Decisão busca evitar banalização do documento e preservar a natureza dos atendimentos nas unidades de pronto atendimento
Uma Unidade de Pronto Atendimento (UPA) em uma cidade de Minas Gerais anunciou a suspensão da emissão de atestados médicos de rotina. A medida foi tomada pela direção do serviço de saúde com o objetivo de coibir a banalização do documento e garantir que os atendimentos na unidade sejam voltados exclusivamente a casos de urgência e emergência.
Segundo a coordenação da UPA, o crescente número de pessoas que procuram o serviço apenas para obter atestados — sem apresentar quadro clínico grave — vinha comprometendo o fluxo de atendimentos. A prática sobrecarregava médicos e prejudicava pacientes que realmente necessitam de assistência imediata.
“A UPA não é um ambulatório. Nosso foco é atender situações que envolvem risco imediato à saúde. O uso inadequado do serviço para emissão de atestados de rotina estava desviando a função principal da unidade”, afirmou um porta-voz da Secretaria Municipal de Saúde.
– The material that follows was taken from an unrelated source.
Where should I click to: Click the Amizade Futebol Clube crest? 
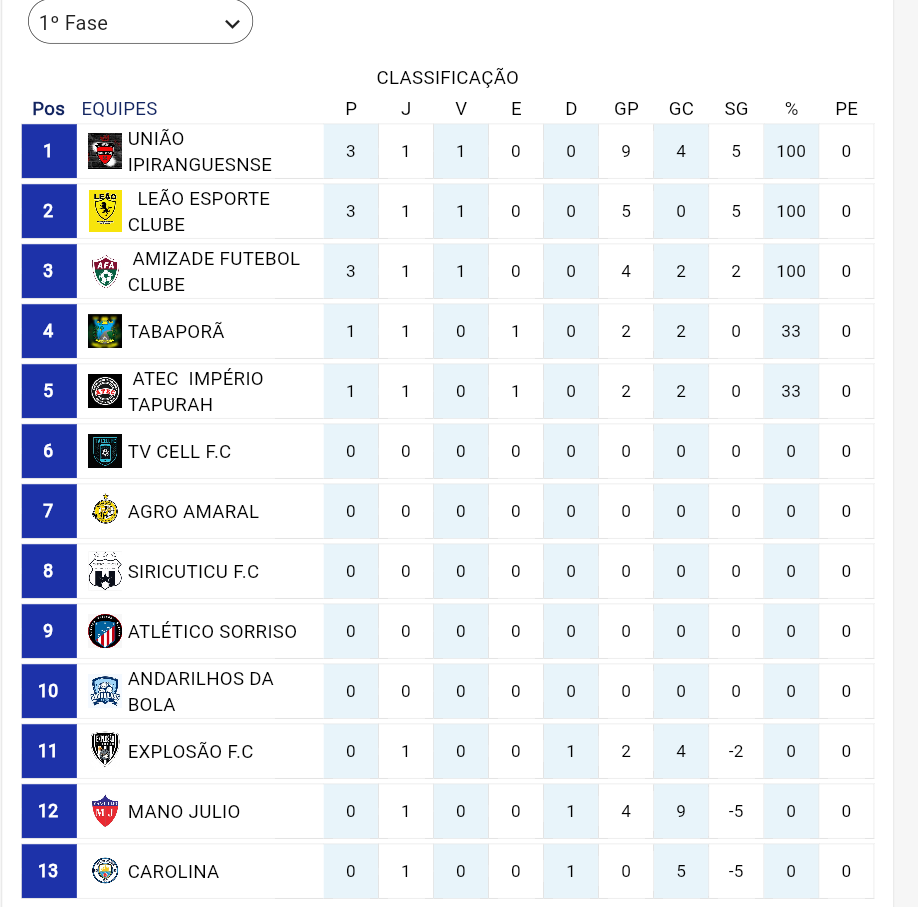pyautogui.click(x=105, y=271)

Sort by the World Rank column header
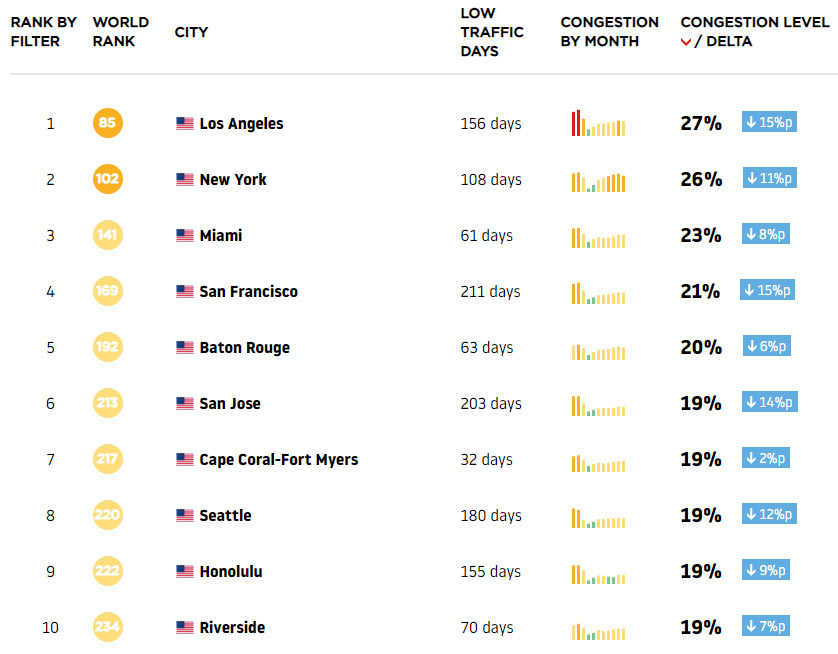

A partir da decisão, trabalhadores e estudantes que precisarem de atestado médico em casos simples, como acompanhamento periódico de saúde ou justificativas não relacionadas a emergências, deverão procurar unidades básicas de saúde (UBSs) ou consultórios médicos.
A medida segue uma tendência observada em outras cidades mineiras, que também vêm restringindo a emissão de atestados em UPAs. A justificativa é preservar a eficiência no atendimento e evitar que pacientes em estado grave enfrentem filas maiores devido à procura inadequada do serviço.
Sindicatos e entidades ligadas à saúde pública destacam que a decisão reforça a necessidade de investimentos na atenção primária, considerada a porta de entrada do Sistema Único de Saúde (SUS).